Update the listing below by changing every "computer-use agent" to "desktop automation agent" and keeping everything else the same.

** start of INPUT RECORDS **

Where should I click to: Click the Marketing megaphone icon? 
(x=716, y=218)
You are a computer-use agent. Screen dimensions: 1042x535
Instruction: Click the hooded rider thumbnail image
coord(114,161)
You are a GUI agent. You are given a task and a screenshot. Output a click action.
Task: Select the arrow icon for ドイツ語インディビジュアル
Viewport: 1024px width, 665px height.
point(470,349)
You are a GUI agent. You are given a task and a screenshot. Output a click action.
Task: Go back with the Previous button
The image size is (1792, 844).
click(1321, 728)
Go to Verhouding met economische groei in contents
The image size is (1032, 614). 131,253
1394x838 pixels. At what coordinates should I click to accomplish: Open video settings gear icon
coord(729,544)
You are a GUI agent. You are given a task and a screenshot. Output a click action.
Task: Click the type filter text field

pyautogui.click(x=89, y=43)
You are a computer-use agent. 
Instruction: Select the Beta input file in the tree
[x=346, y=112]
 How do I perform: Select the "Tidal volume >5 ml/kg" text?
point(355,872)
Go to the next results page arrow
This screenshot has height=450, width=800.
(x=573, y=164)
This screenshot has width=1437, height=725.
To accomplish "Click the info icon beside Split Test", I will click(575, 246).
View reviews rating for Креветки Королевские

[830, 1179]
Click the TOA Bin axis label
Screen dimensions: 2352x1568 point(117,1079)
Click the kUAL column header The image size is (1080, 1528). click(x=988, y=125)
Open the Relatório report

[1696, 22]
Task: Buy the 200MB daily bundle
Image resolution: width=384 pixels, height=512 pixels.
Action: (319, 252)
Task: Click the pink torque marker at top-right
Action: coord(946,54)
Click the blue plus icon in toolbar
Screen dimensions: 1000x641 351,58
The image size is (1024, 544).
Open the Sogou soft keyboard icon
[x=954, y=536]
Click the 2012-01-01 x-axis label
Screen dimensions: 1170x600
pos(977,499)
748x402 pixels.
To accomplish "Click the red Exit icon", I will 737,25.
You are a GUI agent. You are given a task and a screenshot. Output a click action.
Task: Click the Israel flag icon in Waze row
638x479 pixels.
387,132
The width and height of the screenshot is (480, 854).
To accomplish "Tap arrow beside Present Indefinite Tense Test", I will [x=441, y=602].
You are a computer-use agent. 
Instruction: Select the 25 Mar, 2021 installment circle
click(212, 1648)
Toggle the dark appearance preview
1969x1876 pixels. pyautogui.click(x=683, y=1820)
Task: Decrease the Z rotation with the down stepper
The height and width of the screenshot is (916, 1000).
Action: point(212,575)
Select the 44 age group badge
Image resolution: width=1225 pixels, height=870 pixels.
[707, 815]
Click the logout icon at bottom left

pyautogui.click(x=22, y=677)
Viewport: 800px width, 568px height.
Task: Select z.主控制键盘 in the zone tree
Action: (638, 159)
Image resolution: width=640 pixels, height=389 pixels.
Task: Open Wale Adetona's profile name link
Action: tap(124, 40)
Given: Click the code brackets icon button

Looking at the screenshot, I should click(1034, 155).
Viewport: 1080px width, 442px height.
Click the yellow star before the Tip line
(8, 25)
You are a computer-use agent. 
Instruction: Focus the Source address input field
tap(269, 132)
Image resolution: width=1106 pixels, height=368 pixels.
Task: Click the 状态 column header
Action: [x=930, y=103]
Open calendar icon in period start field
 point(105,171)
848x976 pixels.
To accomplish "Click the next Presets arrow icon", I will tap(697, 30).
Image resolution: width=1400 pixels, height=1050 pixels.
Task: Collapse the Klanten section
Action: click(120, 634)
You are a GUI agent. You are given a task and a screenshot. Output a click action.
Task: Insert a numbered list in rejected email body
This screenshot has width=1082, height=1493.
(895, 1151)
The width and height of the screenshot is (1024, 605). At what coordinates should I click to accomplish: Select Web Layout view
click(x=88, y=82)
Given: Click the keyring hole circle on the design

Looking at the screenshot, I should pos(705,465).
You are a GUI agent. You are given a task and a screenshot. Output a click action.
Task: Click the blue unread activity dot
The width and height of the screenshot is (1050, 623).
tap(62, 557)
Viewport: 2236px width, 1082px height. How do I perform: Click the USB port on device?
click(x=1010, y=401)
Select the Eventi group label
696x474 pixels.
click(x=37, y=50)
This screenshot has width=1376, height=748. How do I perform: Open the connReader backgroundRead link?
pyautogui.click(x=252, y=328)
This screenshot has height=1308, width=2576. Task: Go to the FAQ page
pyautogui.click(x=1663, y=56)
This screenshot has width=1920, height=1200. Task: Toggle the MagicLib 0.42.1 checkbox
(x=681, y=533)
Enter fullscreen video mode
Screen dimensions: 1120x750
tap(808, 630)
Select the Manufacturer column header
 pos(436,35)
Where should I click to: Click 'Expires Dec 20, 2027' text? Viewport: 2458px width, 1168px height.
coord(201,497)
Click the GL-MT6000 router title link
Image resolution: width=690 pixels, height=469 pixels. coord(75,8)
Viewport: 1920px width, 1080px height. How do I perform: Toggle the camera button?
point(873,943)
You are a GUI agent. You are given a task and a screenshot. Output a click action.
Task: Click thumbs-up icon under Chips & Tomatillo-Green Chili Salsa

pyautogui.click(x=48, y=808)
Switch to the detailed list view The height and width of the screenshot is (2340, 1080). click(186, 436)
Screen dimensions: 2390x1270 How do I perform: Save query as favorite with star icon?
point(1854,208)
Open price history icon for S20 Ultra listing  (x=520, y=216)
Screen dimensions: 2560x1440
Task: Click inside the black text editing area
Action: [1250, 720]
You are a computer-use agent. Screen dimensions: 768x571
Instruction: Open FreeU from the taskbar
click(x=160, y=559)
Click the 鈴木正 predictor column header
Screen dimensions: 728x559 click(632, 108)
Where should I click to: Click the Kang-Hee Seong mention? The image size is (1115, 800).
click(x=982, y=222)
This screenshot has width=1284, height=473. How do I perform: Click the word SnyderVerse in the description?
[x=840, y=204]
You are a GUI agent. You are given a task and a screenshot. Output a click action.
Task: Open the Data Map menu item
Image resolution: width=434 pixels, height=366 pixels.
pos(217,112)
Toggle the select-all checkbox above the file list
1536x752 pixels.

** end of INPUT RECORDS **

▶ _RESPONSE TO THE EXERCISE_:
Where should I click to: Click the Marketing megaphone icon? 
(x=716, y=218)
You are a desktop automation agent. Screen dimensions: 1042x535
Instruction: Click the hooded rider thumbnail image
coord(114,161)
You are a GUI agent. You are given a task and a screenshot. Output a click action.
Task: Select the arrow icon for ドイツ語インディビジュアル
Viewport: 1024px width, 665px height.
point(470,349)
You are a GUI agent. You are given a task and a screenshot. Output a click action.
Task: Go back with the Previous button
The image size is (1792, 844).
click(1321, 728)
Go to Verhouding met economische groei in contents
The image size is (1032, 614). 131,253
1394x838 pixels. At what coordinates should I click to accomplish: Open video settings gear icon
coord(729,544)
You are a GUI agent. You are given a task and a screenshot. Output a click action.
Task: Click the type filter text field

pyautogui.click(x=89, y=43)
You are a desktop automation agent. 
Instruction: Select the Beta input file in the tree
[x=346, y=112]
 How do I perform: Select the "Tidal volume >5 ml/kg" text?
point(355,872)
Go to the next results page arrow
This screenshot has height=450, width=800.
(x=573, y=164)
This screenshot has width=1437, height=725.
To accomplish "Click the info icon beside Split Test", I will click(575, 246).
View reviews rating for Креветки Королевские

[830, 1179]
Click the TOA Bin axis label
Screen dimensions: 2352x1568 point(117,1079)
Click the kUAL column header The image size is (1080, 1528). click(x=988, y=125)
Open the Relatório report

[1696, 22]
Task: Buy the 200MB daily bundle
Image resolution: width=384 pixels, height=512 pixels.
Action: (319, 252)
Task: Click the pink torque marker at top-right
Action: coord(946,54)
Click the blue plus icon in toolbar
Screen dimensions: 1000x641 351,58
The image size is (1024, 544).
Open the Sogou soft keyboard icon
[x=954, y=536]
Click the 2012-01-01 x-axis label
Screen dimensions: 1170x600
pos(977,499)
748x402 pixels.
To accomplish "Click the red Exit icon", I will 737,25.
You are a GUI agent. You are given a task and a screenshot. Output a click action.
Task: Click the Israel flag icon in Waze row
638x479 pixels.
387,132
The width and height of the screenshot is (480, 854).
To accomplish "Tap arrow beside Present Indefinite Tense Test", I will [x=441, y=602].
You are a desktop automation agent. 
Instruction: Select the 25 Mar, 2021 installment circle
click(212, 1648)
Toggle the dark appearance preview
1969x1876 pixels. pyautogui.click(x=683, y=1820)
Task: Decrease the Z rotation with the down stepper
The height and width of the screenshot is (916, 1000).
Action: point(212,575)
Select the 44 age group badge
Image resolution: width=1225 pixels, height=870 pixels.
[707, 815]
Click the logout icon at bottom left

pyautogui.click(x=22, y=677)
Viewport: 800px width, 568px height.
Task: Select z.主控制键盘 in the zone tree
Action: (638, 159)
Image resolution: width=640 pixels, height=389 pixels.
Task: Open Wale Adetona's profile name link
Action: tap(124, 40)
Given: Click the code brackets icon button

Looking at the screenshot, I should click(1034, 155).
Viewport: 1080px width, 442px height.
Click the yellow star before the Tip line
(8, 25)
You are a desktop automation agent. 
Instruction: Focus the Source address input field
tap(269, 132)
Image resolution: width=1106 pixels, height=368 pixels.
Task: Click the 状态 column header
Action: [x=930, y=103]
Open calendar icon in period start field
 point(105,171)
848x976 pixels.
To accomplish "Click the next Presets arrow icon", I will tap(697, 30).
Image resolution: width=1400 pixels, height=1050 pixels.
Task: Collapse the Klanten section
Action: click(120, 634)
You are a GUI agent. You are given a task and a screenshot. Output a click action.
Task: Insert a numbered list in rejected email body
This screenshot has width=1082, height=1493.
(895, 1151)
The width and height of the screenshot is (1024, 605). At what coordinates should I click to accomplish: Select Web Layout view
click(x=88, y=82)
Given: Click the keyring hole circle on the design

Looking at the screenshot, I should pos(705,465).
You are a GUI agent. You are given a task and a screenshot. Output a click action.
Task: Click the blue unread activity dot
The width and height of the screenshot is (1050, 623).
tap(62, 557)
Viewport: 2236px width, 1082px height. How do I perform: Click the USB port on device?
click(x=1010, y=401)
Select the Eventi group label
696x474 pixels.
click(x=37, y=50)
This screenshot has width=1376, height=748. How do I perform: Open the connReader backgroundRead link?
pyautogui.click(x=252, y=328)
This screenshot has height=1308, width=2576. Task: Go to the FAQ page
pyautogui.click(x=1663, y=56)
This screenshot has width=1920, height=1200. Task: Toggle the MagicLib 0.42.1 checkbox
(x=681, y=533)
Enter fullscreen video mode
Screen dimensions: 1120x750
tap(808, 630)
Select the Manufacturer column header
 pos(436,35)
Where should I click to: Click 'Expires Dec 20, 2027' text? Viewport: 2458px width, 1168px height.
coord(201,497)
Click the GL-MT6000 router title link
Image resolution: width=690 pixels, height=469 pixels. coord(75,8)
Viewport: 1920px width, 1080px height. How do I perform: Toggle the camera button?
point(873,943)
You are a GUI agent. You are given a task and a screenshot. Output a click action.
Task: Click thumbs-up icon under Chips & Tomatillo-Green Chili Salsa

pyautogui.click(x=48, y=808)
Switch to the detailed list view The height and width of the screenshot is (2340, 1080). click(186, 436)
Screen dimensions: 2390x1270 How do I perform: Save query as favorite with star icon?
point(1854,208)
Open price history icon for S20 Ultra listing  (x=520, y=216)
Screen dimensions: 2560x1440
Task: Click inside the black text editing area
Action: [1250, 720]
You are a desktop automation agent. Screen dimensions: 768x571
Instruction: Open FreeU from the taskbar
click(x=160, y=559)
Click the 鈴木正 predictor column header
Screen dimensions: 728x559 click(632, 108)
Where should I click to: Click the Kang-Hee Seong mention? The image size is (1115, 800).
click(x=982, y=222)
This screenshot has width=1284, height=473. How do I perform: Click the word SnyderVerse in the description?
[x=840, y=204]
You are a GUI agent. You are given a task and a screenshot. Output a click action.
Task: Open the Data Map menu item
Image resolution: width=434 pixels, height=366 pixels.
pos(217,112)
Toggle the select-all checkbox above the file list
1536x752 pixels.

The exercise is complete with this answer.